- Born: 1962 (age 62–63) Australia
- Occupations: Dancer; TV personality; TV contestant; former dance teacher;
- Employer: Seven Network
- Known for: Ballroom dance, Judge on TV series Dancing with the Stars

= Mark Wilson (dancer) =

Australian ballroom dancer (born 1962)

Mark Wilson is an Australian professional ballroom dancer and former dance teacher. He is a television personality, best known for being an original judge on the reality TV show – Dancing with the Stars (on the Seven Network) appearing for the first ten seasons. In 2021, he returned as a judge with other former original judges Paul Mercurio, Todd McKenney and Helen Richey, along with original host Daryl Somers.

==Biography==
Wilson has been crowned as the Australian Dancesport Champion on five occasions - four times in New Vogue and once in Modern. He has competed throughout the UK, Europe and Japan. On two occasions, he came 15th in the World Dancesport Championship finals: once at Blackpool Tower in 1989 and again in Tokyo in 1990. Mark has also appeared in popular ABC TV show –That's Dancin', winning the professional series.

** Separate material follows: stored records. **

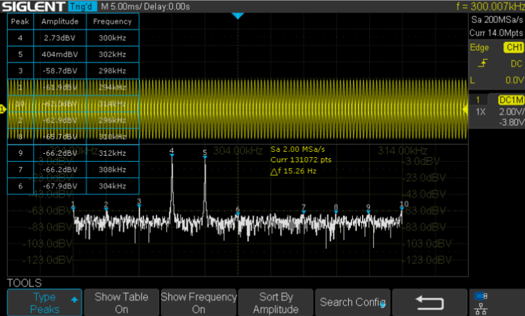
Task: Select the 300kHz peak row in table
Action: click(74, 39)
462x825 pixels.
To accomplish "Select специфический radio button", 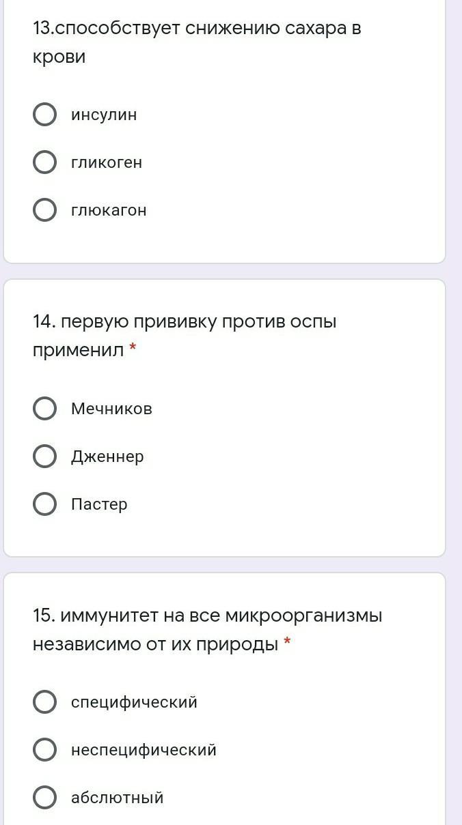I will [x=45, y=701].
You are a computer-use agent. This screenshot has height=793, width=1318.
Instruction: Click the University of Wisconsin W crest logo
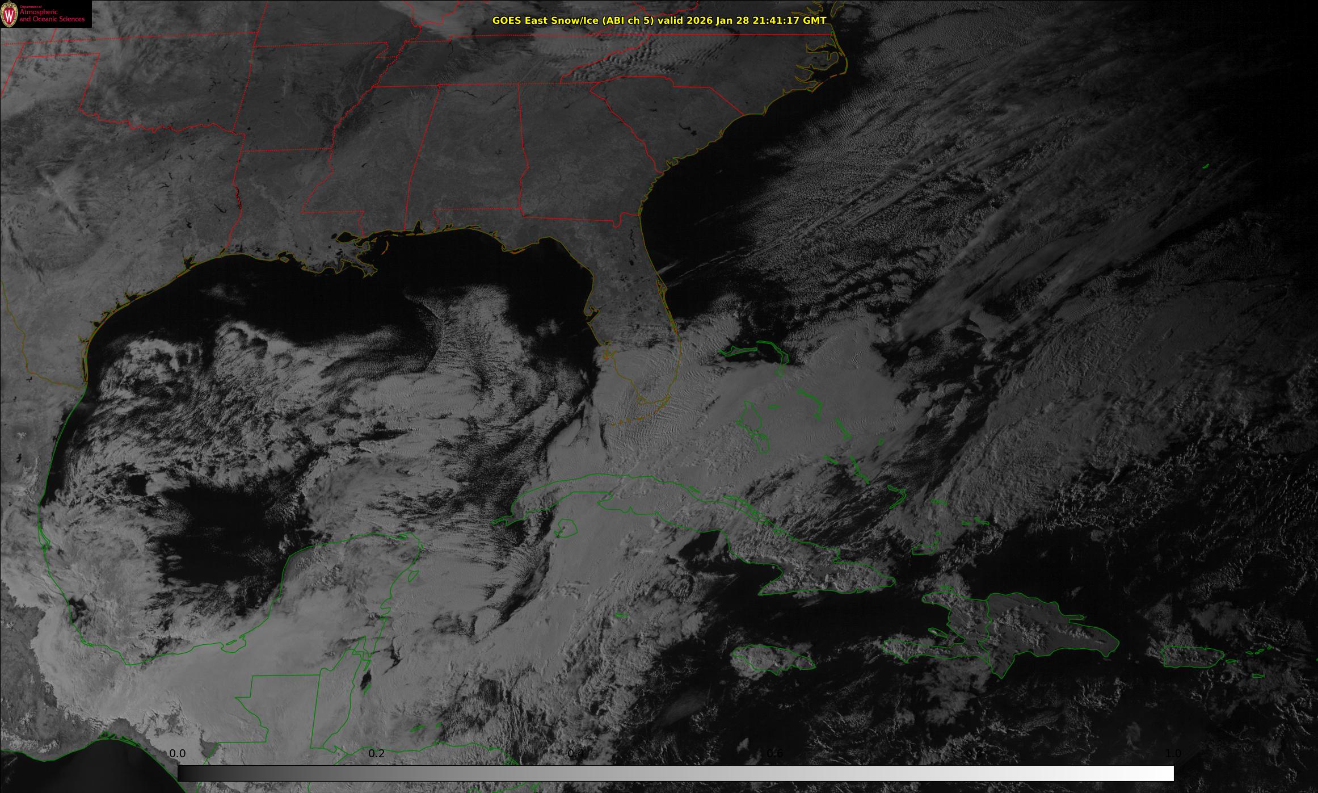point(9,15)
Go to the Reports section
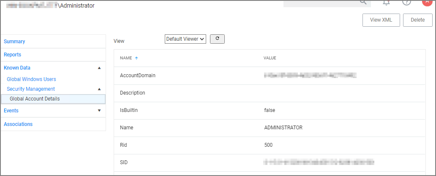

Wilson has been a judge on other various dance shows, such as Tattersalls Australian Dancesport Championship. He coaches new judges and acts as a junior development officer for Dancesport Victoria and its school dance programs. He teaches students of all ages at his own studio. These students range from beginners to medalists and competition couples.

He was a contestant on another Australian reality TV show – It Takes Two, which also airs on the Seven Network.